Related lesson: Code Mode covers this concept in a hands-on lesson with quizzes.

The problem

When an agent fetches a dataset to find a few matching records, the naive approach passes the whole dataset through the model's context. A 10,000-row dataset fetched to find three matching records wastes 9,997 rows of context. This caps the size of datasets an agent can reason about, and it raises cost in proportion.

Anthropic's MCP code execution research describes running filtering and aggregation inside a sandboxed execution environment as the primary mechanism for keeping arbitrarily large datasets manageable.

The pattern

Instead of returning raw data to the model, the agent writes and runs code in a sandbox.
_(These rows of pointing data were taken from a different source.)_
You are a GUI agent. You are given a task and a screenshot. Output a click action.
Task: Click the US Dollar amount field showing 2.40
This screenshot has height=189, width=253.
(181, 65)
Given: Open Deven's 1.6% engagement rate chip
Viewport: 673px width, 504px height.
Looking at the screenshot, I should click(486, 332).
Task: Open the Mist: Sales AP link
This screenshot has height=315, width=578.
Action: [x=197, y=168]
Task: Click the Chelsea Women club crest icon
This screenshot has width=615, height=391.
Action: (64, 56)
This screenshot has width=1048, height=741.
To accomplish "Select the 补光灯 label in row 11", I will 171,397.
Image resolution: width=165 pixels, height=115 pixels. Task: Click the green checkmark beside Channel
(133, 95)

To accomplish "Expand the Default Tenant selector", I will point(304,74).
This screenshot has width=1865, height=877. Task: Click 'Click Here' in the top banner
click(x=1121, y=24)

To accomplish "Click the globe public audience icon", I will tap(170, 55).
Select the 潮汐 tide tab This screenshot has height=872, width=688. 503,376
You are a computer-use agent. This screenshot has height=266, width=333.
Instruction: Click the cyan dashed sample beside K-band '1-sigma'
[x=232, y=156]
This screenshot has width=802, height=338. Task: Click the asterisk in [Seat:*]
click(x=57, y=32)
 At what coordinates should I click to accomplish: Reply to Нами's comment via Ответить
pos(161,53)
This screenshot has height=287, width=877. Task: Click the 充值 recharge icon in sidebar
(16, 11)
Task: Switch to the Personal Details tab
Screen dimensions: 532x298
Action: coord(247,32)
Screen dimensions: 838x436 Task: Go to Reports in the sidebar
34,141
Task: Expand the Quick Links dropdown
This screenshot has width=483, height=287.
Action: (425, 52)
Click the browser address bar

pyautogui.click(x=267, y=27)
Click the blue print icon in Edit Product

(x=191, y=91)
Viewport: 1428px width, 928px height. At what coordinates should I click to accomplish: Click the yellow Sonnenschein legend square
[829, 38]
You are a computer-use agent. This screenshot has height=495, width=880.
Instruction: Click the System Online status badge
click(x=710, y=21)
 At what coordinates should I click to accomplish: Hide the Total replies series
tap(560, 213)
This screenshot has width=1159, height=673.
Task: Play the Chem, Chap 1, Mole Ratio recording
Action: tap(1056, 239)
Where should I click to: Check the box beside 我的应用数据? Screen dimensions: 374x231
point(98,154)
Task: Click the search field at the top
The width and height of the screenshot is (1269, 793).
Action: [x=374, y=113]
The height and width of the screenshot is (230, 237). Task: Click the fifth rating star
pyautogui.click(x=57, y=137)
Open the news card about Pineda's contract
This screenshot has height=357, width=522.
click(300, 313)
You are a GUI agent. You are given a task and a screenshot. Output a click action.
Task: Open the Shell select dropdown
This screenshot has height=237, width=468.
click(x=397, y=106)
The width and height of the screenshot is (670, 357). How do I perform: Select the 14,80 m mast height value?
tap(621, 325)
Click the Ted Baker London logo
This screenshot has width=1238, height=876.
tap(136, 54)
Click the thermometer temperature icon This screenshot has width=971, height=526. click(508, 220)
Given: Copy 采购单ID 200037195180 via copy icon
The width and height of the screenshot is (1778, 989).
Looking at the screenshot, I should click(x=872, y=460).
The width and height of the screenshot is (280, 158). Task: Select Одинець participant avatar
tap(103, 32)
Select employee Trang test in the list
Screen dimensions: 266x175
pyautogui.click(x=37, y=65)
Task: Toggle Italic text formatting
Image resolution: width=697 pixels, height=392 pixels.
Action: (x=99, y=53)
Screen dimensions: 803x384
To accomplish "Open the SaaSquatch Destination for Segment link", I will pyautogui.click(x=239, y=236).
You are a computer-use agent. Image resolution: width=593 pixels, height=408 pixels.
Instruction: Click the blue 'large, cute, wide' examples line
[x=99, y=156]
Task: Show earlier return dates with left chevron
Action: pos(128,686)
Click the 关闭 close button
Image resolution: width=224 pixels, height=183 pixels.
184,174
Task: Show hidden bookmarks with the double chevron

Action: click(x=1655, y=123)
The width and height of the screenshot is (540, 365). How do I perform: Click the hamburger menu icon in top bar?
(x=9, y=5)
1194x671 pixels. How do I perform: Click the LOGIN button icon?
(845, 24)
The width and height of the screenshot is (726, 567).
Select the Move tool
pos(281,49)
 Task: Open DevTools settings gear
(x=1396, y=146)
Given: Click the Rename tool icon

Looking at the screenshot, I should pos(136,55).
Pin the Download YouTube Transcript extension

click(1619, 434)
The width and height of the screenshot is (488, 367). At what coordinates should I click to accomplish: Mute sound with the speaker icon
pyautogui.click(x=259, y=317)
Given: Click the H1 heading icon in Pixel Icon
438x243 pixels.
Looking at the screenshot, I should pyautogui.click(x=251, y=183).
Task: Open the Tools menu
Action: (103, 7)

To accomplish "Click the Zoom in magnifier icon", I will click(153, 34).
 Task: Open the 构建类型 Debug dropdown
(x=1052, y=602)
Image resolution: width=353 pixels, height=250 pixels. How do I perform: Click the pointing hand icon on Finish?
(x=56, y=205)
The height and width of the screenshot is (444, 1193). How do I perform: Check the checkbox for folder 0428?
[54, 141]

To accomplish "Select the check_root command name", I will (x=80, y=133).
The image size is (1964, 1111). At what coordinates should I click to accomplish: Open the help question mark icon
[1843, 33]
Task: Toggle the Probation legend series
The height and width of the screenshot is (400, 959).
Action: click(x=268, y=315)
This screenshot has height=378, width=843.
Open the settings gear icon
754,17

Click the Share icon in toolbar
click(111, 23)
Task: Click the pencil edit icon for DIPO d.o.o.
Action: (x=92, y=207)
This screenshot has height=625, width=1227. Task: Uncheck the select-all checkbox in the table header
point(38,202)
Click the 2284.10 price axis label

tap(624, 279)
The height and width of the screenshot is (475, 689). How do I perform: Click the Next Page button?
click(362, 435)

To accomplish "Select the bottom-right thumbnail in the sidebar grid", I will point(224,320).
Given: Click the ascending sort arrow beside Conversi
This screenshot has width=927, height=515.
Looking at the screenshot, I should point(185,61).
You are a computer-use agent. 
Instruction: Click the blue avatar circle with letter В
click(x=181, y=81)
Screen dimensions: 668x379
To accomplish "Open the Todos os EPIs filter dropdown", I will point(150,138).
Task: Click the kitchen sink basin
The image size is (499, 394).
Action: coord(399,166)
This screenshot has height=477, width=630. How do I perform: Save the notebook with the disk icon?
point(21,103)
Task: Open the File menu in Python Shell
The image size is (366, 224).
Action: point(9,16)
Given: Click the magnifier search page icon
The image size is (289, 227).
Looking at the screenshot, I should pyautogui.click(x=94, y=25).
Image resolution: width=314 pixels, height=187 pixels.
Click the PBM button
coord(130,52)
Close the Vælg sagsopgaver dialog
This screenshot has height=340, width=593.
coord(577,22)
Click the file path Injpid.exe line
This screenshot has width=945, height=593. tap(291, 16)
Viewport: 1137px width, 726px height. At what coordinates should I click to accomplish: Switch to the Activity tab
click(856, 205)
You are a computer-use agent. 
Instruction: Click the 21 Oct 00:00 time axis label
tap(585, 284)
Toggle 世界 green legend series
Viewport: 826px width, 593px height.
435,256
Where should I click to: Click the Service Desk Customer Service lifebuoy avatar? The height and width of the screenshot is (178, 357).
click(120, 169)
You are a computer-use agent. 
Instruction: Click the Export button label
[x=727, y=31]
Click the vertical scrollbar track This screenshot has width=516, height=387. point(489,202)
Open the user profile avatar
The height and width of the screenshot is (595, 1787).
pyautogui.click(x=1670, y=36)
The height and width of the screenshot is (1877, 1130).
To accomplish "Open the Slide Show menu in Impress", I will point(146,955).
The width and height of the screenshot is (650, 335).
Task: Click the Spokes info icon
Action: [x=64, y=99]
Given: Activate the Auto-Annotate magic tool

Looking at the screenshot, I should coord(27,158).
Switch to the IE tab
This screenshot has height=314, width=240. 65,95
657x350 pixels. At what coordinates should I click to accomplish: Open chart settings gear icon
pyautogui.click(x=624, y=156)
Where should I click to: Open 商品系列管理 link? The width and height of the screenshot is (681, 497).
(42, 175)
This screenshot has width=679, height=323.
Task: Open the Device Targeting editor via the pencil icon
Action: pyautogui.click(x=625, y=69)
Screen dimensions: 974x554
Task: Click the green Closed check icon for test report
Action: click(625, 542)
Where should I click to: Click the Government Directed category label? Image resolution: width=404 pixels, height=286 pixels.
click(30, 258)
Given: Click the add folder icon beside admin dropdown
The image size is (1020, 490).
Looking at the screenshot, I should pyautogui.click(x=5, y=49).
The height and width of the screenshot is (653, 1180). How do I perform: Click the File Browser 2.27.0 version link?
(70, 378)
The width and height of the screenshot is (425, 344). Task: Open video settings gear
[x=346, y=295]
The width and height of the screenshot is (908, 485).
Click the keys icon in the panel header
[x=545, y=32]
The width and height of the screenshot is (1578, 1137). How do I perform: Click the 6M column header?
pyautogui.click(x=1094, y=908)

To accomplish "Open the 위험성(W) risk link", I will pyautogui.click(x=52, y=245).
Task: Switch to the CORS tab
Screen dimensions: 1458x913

That code filters, aggregates, or joins the data before the result surfaces:

graph TD
    A[Agent identifies data need] --> B[Agent writes filter/aggregate code]
    B --> C[Sandbox executes against full dataset]
    C --> D[Filtered result returned to model]
    D --> E[Agent reasons over result]

The model sees only the output, not the intermediate data. The sandbox acts as a compute boundary that keeps large datasets out of context.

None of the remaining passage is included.